Nov 01, 2006 12:06
By doing so little for me in my life, you still have succeeded in having a tremendous influence in who I am today. And even though I cannot remember the distinct moment you walked out of my world, I can still feel it's monumental effect etched in every piece of me. Your departure was like a thread being ripped from a piece of cloth, it's absence shown by the gaping space where it once was; the result a pinched and frazzled fabric, forever marked by the single missing thread.
And so you sit there in your living room, countless miles away, crying on the phone to me, feeling pity for yourself. Allowing your guilt to continue to ruin your opportunity to know me. It's not too late to repair your bad choices, but yet you continue to be a ghost to me. How dare you? How could you remain so selfish? With all these years that have passed, you still cannot dredge up the strength to be a mother to your daughter? And now I carry my own child and feel even more disgust towards you.
How could you? How could you? How could you? How could you? How could you?
I became a person inside of you. I am part of you, you live in me, I live in you. And now I doubt myself. I wonder if I will have that missing motherly instinct. Because truly what you have is some sort of genetic abnormality. It is in our nature as human beings to protect our offspring. So I arrive back at the conclusion that you are missing some vital component of human nature. What if you have passed this on to me? I am so afraid I will not be good mother because of you. I am petrified that although I now feel confident in my love and devotion for my unborn child, I will somehow turn into you once they are born. What if, like me, you also felt all the "normal" emotions of a mother like love, loyalty and nurturing while you carried me, but when I was born, it all dissolved?
I try to move my life forward as an adult and fill in all these empty holes in my heart which you have dug across oceans and decades of my life, but it seems I cannot escape you.

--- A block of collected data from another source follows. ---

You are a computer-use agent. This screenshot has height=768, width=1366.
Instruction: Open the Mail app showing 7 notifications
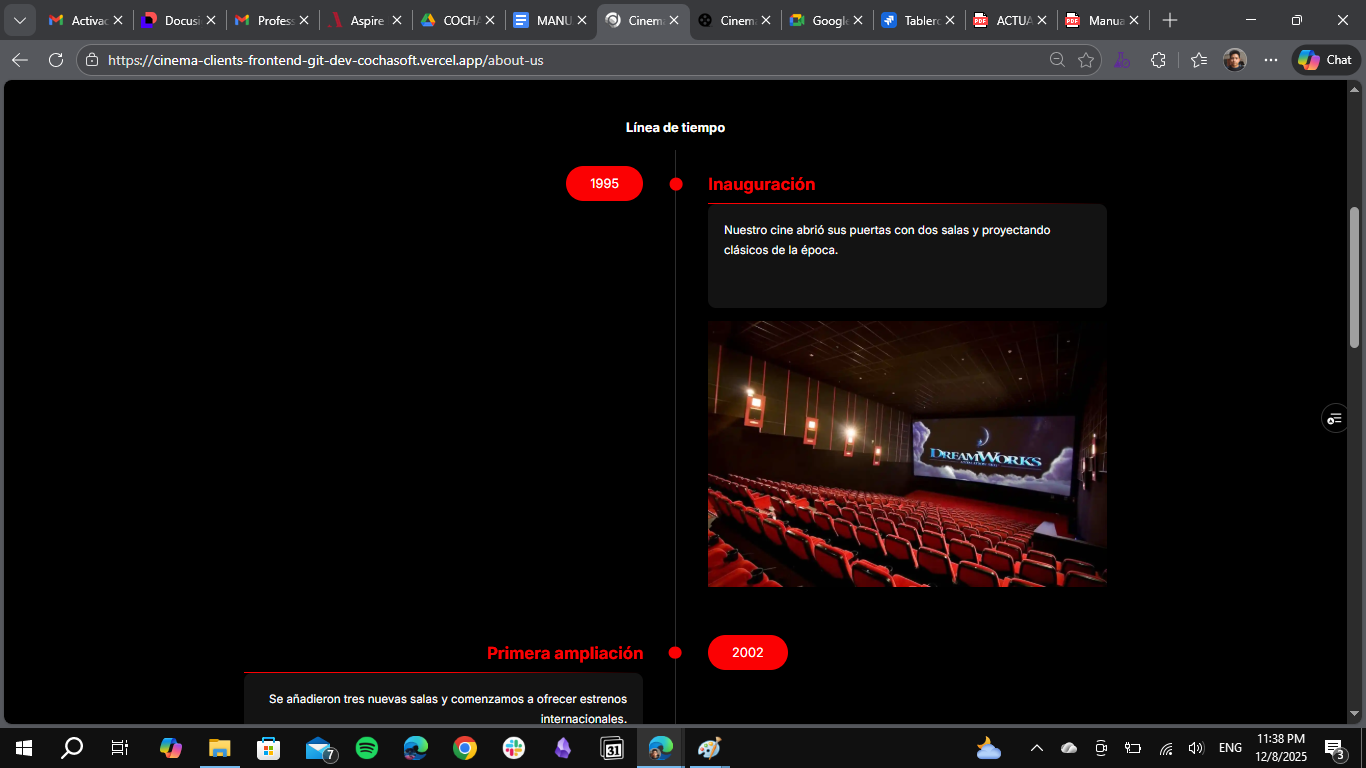click(318, 747)
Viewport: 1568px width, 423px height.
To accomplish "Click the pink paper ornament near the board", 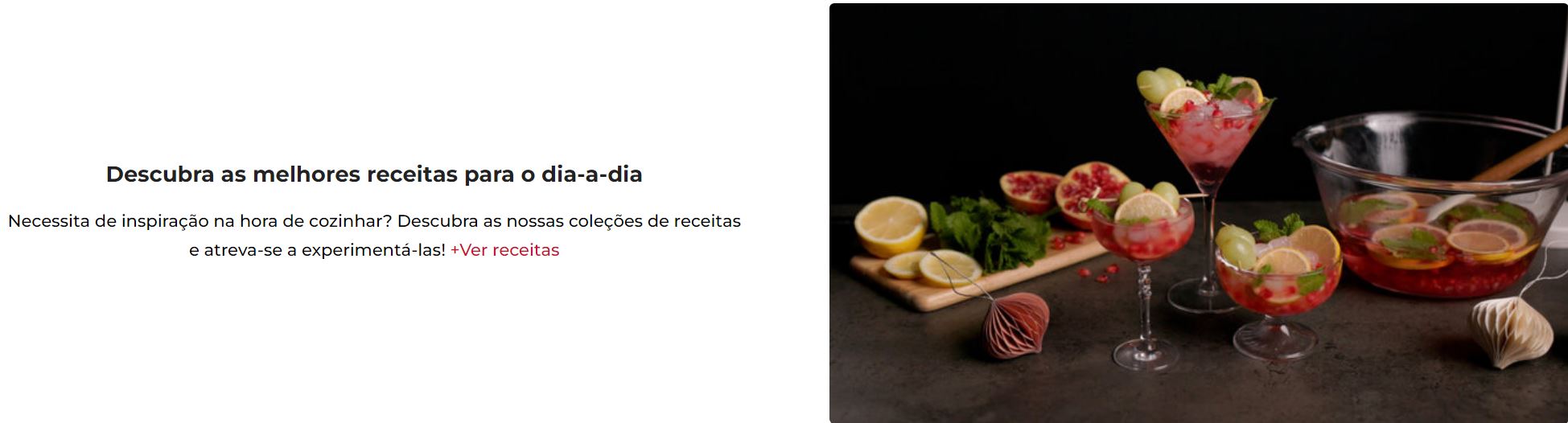I will tap(1017, 325).
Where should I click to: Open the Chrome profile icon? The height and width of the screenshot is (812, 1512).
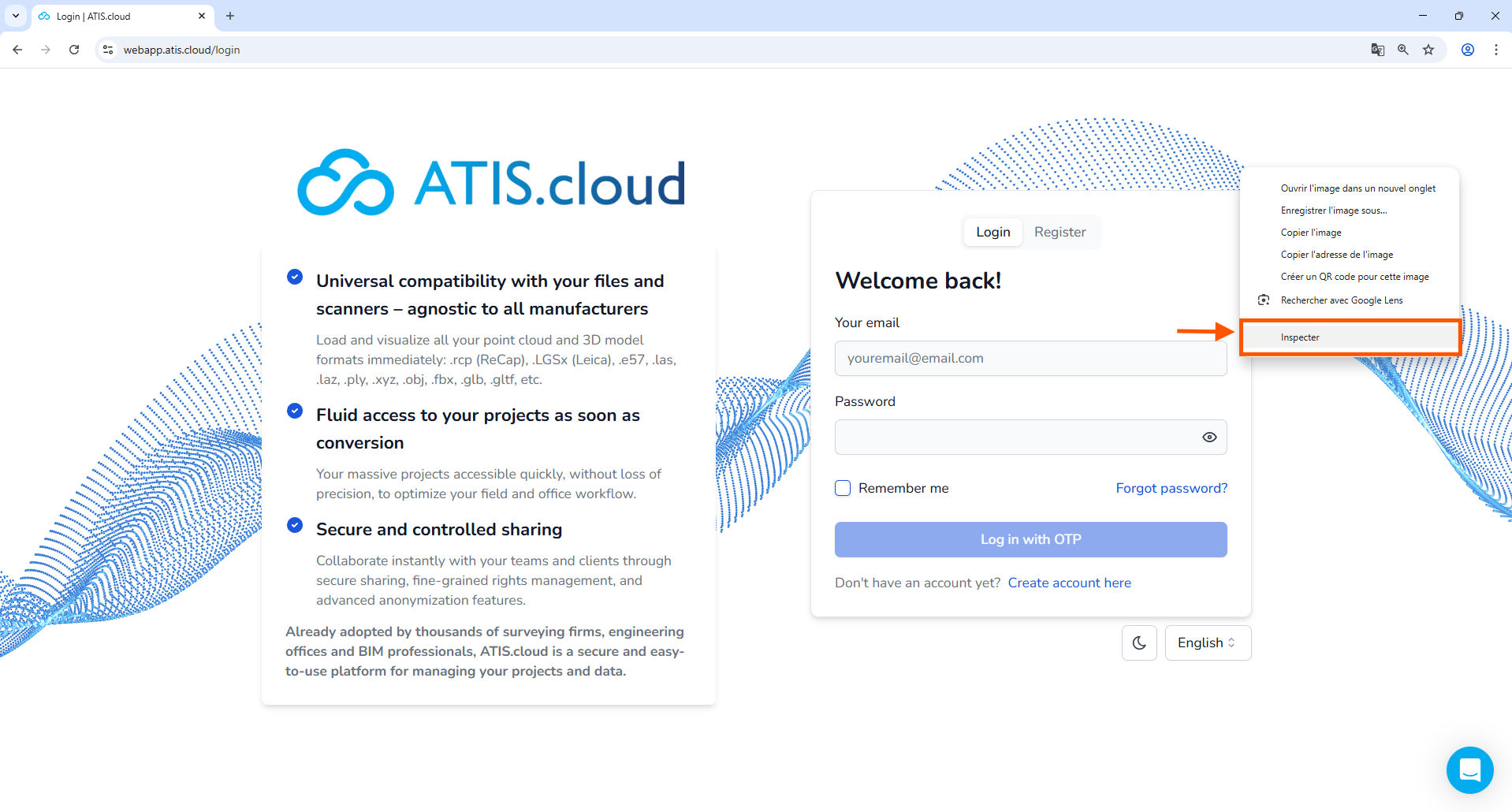click(x=1468, y=50)

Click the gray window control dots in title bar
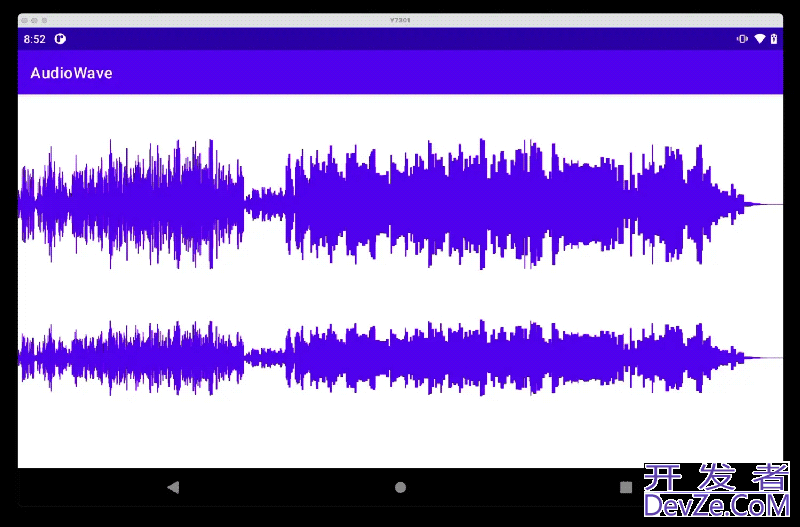(x=34, y=19)
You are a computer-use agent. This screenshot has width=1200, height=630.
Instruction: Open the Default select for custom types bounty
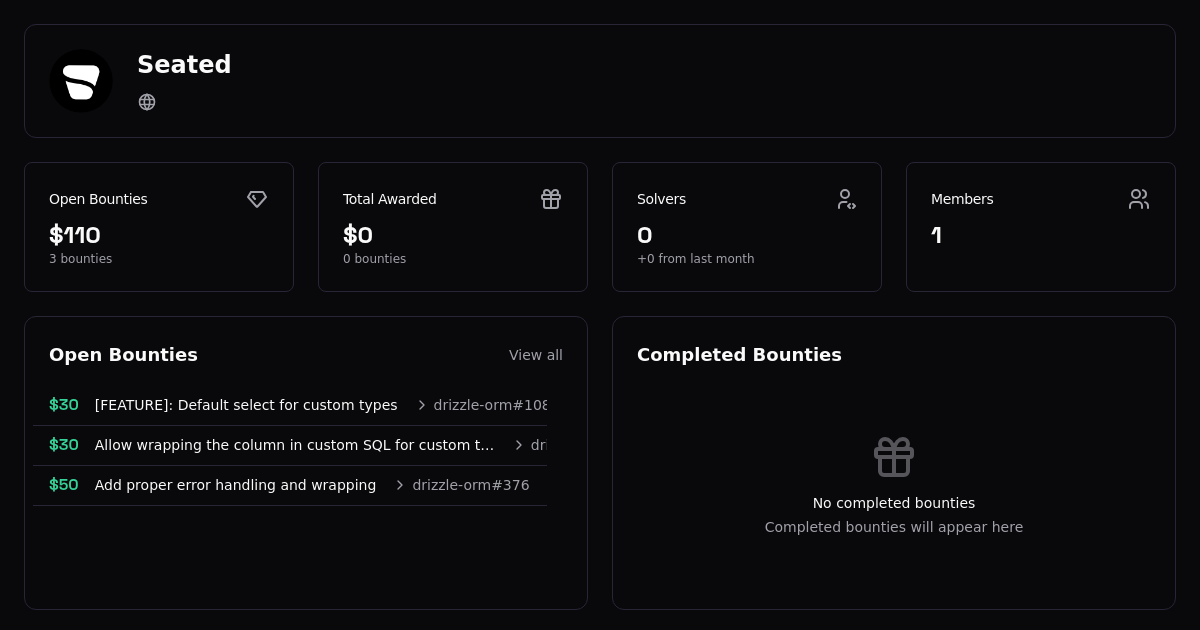(x=246, y=405)
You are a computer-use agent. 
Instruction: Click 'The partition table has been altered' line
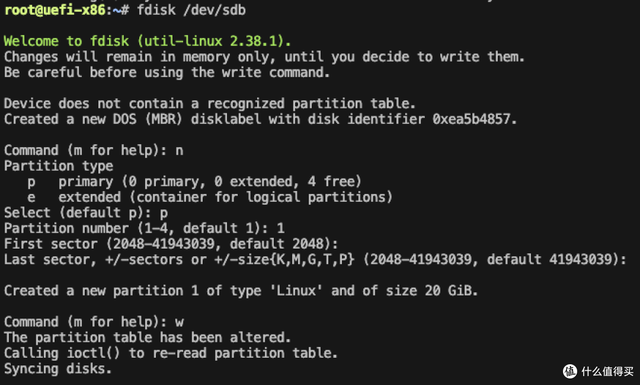[147, 338]
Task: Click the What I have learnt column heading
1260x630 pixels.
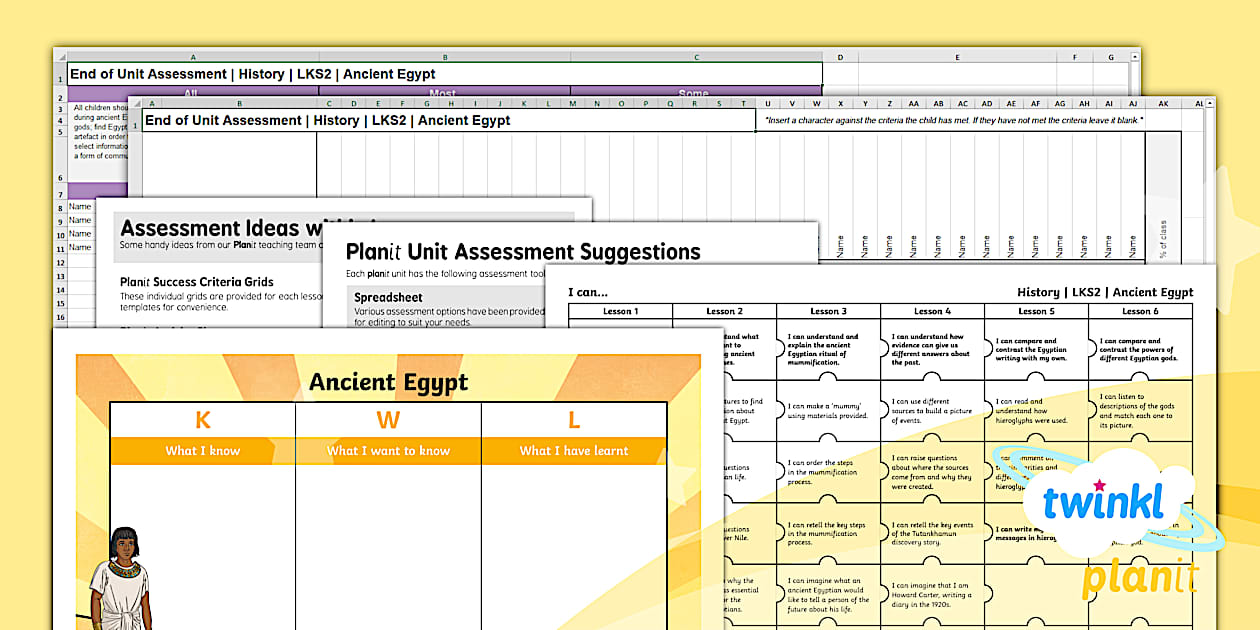Action: click(573, 451)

It seems that living without you has defined a piece of me, and as my words surely spell out clearly, I am BITTER. This bitterness is eatng me inside and not allowing me to see clearly, even when something is right before my very eyes.
I want to forget you and move on with building myself into a better person and enriching my life with meaning, but you are always there in the corner of my mind reminding me of who you are and what I have become.